Grandmom

[1] This October was the first time my grandmother witnessed me in the role of pastor. I was baptizing my first grandson. Around the baptismal font stood five generations of my family. Why were we all standing there? Well, I would say that it was because of my grandmother. My maternal grandmother has heard me talk of my vocation and what I do. She knows that I love God and the people of God. But I wonder if I have ever told her that it just might be because of her influence in my life. My Grandmother Bettie Baldwin was the one who passed on the faith to me.

[2] When I was a child, I spent many hours with my grandmother. My sisters and I would while the time away playing in the neighborhood where my cousins lived, dancing to loud music and listening to my grandmother and her friends talk around the dining room table. They talked of their lives, their experiences and their faith. They talked of how God has always “made a way out of no way for them.” I would eavesdrop. There around a table I witnessed their love for God.

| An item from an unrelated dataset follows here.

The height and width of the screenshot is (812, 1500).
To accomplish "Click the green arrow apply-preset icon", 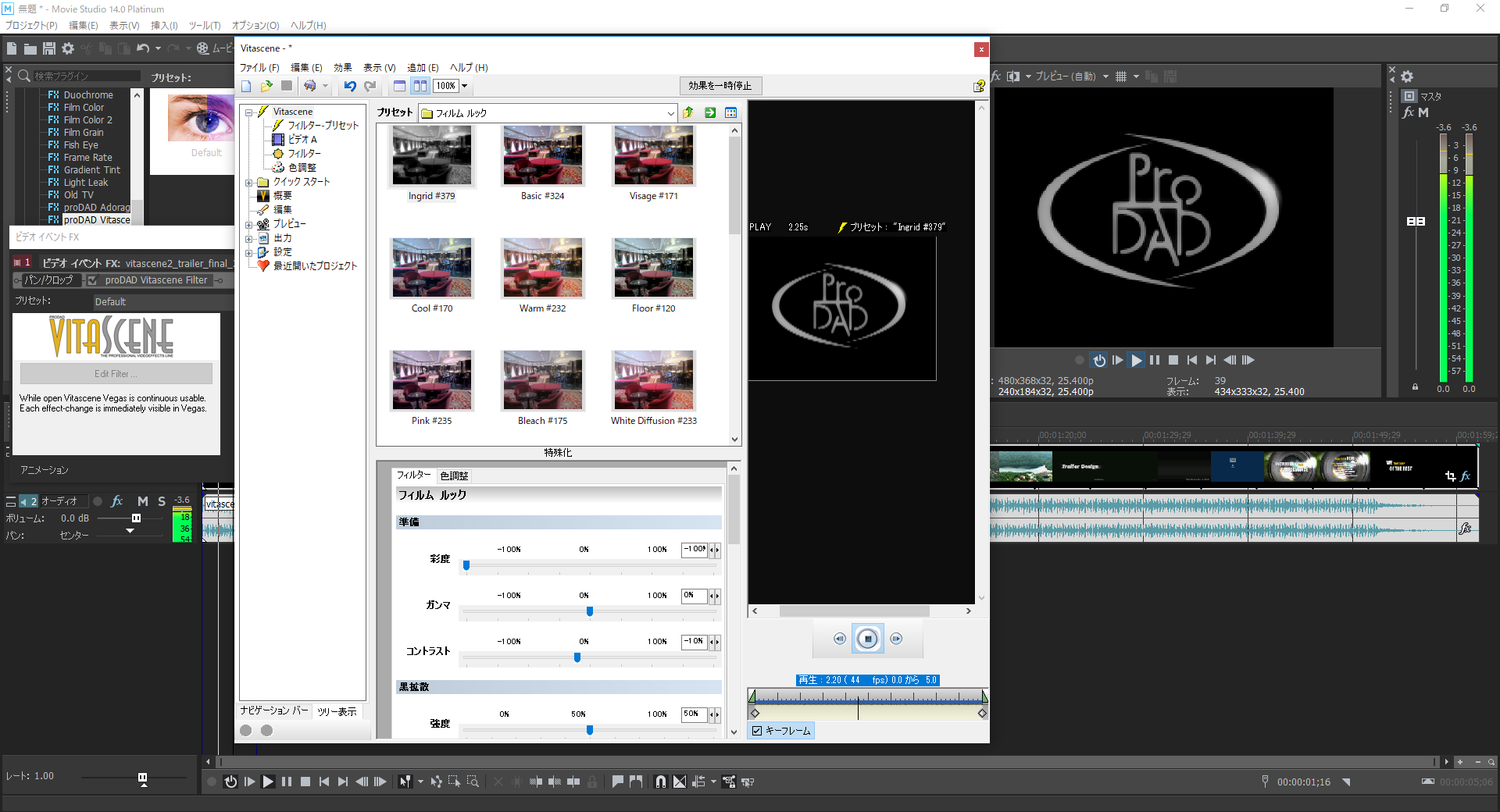I will pos(710,112).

[3] I remember the huge Bible that had a permanent position on the coffee table. This Bible was a fixture in grandma’s home. I often sat thumbing through it looking at all the pictures that chronicled the history of God with the people of Israel. My grandmother who only had a six-grade education kept a smaller very worn Bible next to her bed. When I went into her room to say good night, there she would sit, glasses perched on her nose reading passages of scripture.

[4] She taught me so many things. I learned about giving as a response to God at her knees. I grew up watching her give generously to her church. I never understood why she did. I always thought her meager salary as a domestic worker and eventually her social security check could be put to better use. Yet she never complained and still doesn’t. Even when she does not attend church, she sets aside her offering.

[5] I remember the first time I earned what I thought, at the time, was a decent salary, I told my grandmother and she told me to go to church and be sure to put a portion of that salary in the offering plate. She reminded me that God gave me the strength, health and ability to earn that salary. She told me that everything I had was first given to me by God. Even though I did not belong to a church at the time, I followed grandmom’s advice.

[6] My grandmother has also influenced the faith of my son. When my son was five or six I sent him to spend time with “Granny,” as he now calls her. Granny took him to church, insisted that he attend the neighborhood bible camp and told him stories. From Granny my son heard stories of faith, just like I did. These stories told by Granny pushed my son to want to know more. When he came back home we began to attend the local St. Mark Lutheran Church. Sunday School and Summer Bible Camp became an integral part of my sons life. It was what he looked forward to.

[7] Recently, my now twenty-eight year-old son thanked me. He thanked me for taking him to church. He even thanked me for making him spend every Saturday journeying on the subway from our house to church for an entire year to attend Confirmation class. He thanked me for ensuring that God was a part of his life.

[8] For passing on the faith to me and my son, I thank my Grandmother.